I’m happy to say I never wore or owned a bandage dress. Maybe it was because in my early teens, I was so gangly and awkward that I barely found jeans that fit, let alone a skin-tight band of viscose that demanded those nutritional bars Regina George ate in Mean Girls. But I remember watching my school seniors in the 2010s slip into the dresses or skirts for socials and farewell parties, each panelled strip clinging to them like second skin, and thinking: why is everyone so obsessed with looking like they’re wrapped in duct tape?

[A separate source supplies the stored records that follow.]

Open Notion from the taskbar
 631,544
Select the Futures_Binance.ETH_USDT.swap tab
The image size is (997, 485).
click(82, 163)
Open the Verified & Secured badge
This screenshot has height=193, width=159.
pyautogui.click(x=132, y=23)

Fast forward to 2025, and bandage dresses are back, slinking their way into wardrobes that, quite frankly, one would have thought we had outgrown. Blame it on the cyclical nature of fashion or the rise of skinny culture and Ozempic chic, but you have to wonder: along with skinny jeans and flower clips, is Y2K fashion really here to stay?
History lesson 101
Before it became the official uniform of every 2000s club girl, the bandage dress was born out of genius construction. Tunisian couturier Azzedine Alaïa first sculpted women’s bodies with his signature tight knits in the 1980s, earning him the title ‘King of Cling’. Worn by ’90s supermodels like Linda Evangelista, its form-fitting viscose strips, sewn together, created a sculpting effect that no Spanx could match.

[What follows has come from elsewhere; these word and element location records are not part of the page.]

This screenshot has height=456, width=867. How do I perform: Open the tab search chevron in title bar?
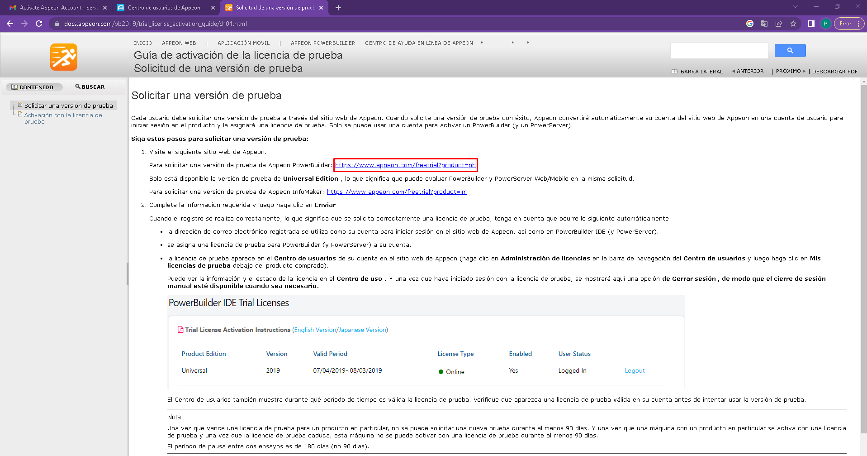[796, 7]
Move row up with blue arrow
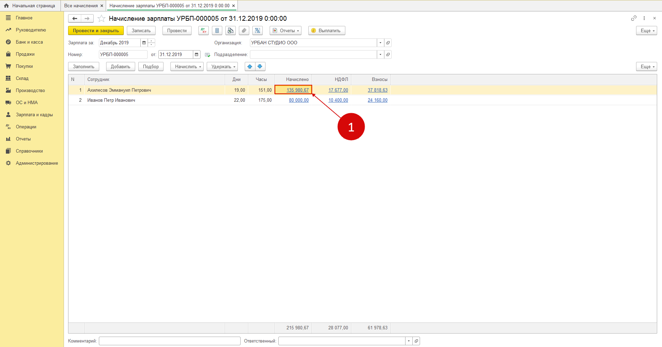The height and width of the screenshot is (347, 662). tap(250, 66)
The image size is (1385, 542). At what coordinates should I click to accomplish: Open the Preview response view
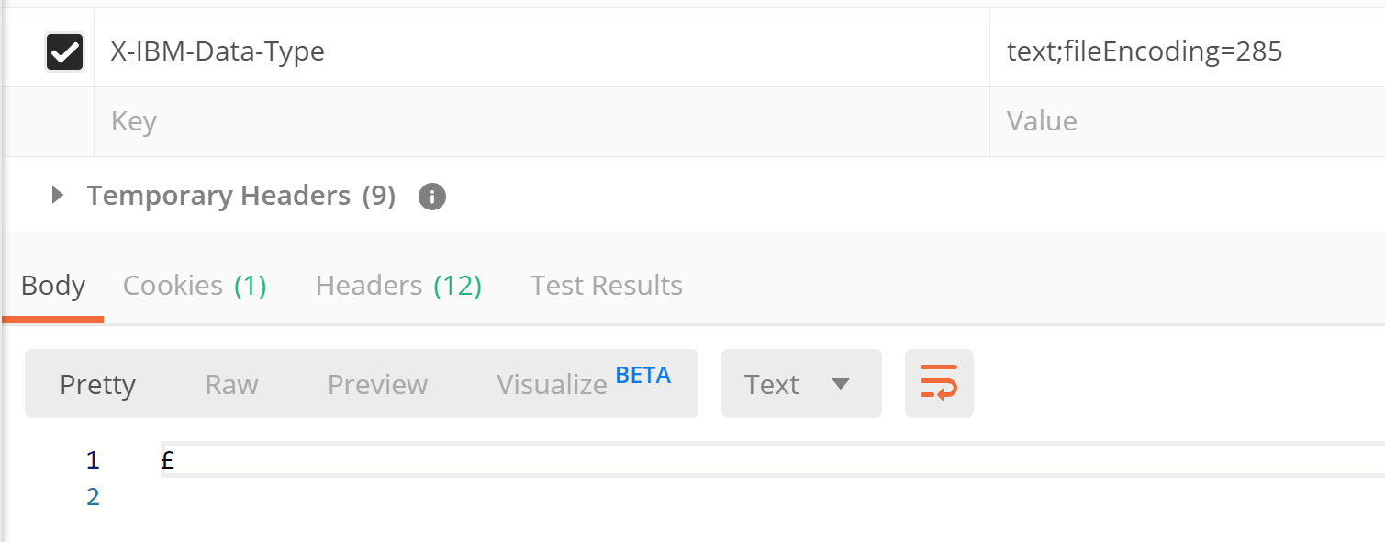tap(376, 384)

But it was French house Hervé Léger that took the idea and made it tighter, shinier, and more Spice Girl-approved. Léger’s version of the dress made its debut as part of the brand’s fall ready-to-wear collection in 1992. By the late 2000s, it was the unofficial red-carpet staple. A decade on, Victoria Beckham, Lindsay Lohan, Rihanna, Britney Spears and Kim Kardashian—name the It-girl, and she probably had at least five in rotation.
And while I never fully understood the hype, I’ll admit there was one moment that almost changed my mind: seeing Sandra Bullock in Miss Congeniality post-makeover, wrapped in that lilac Hervé Léger dress.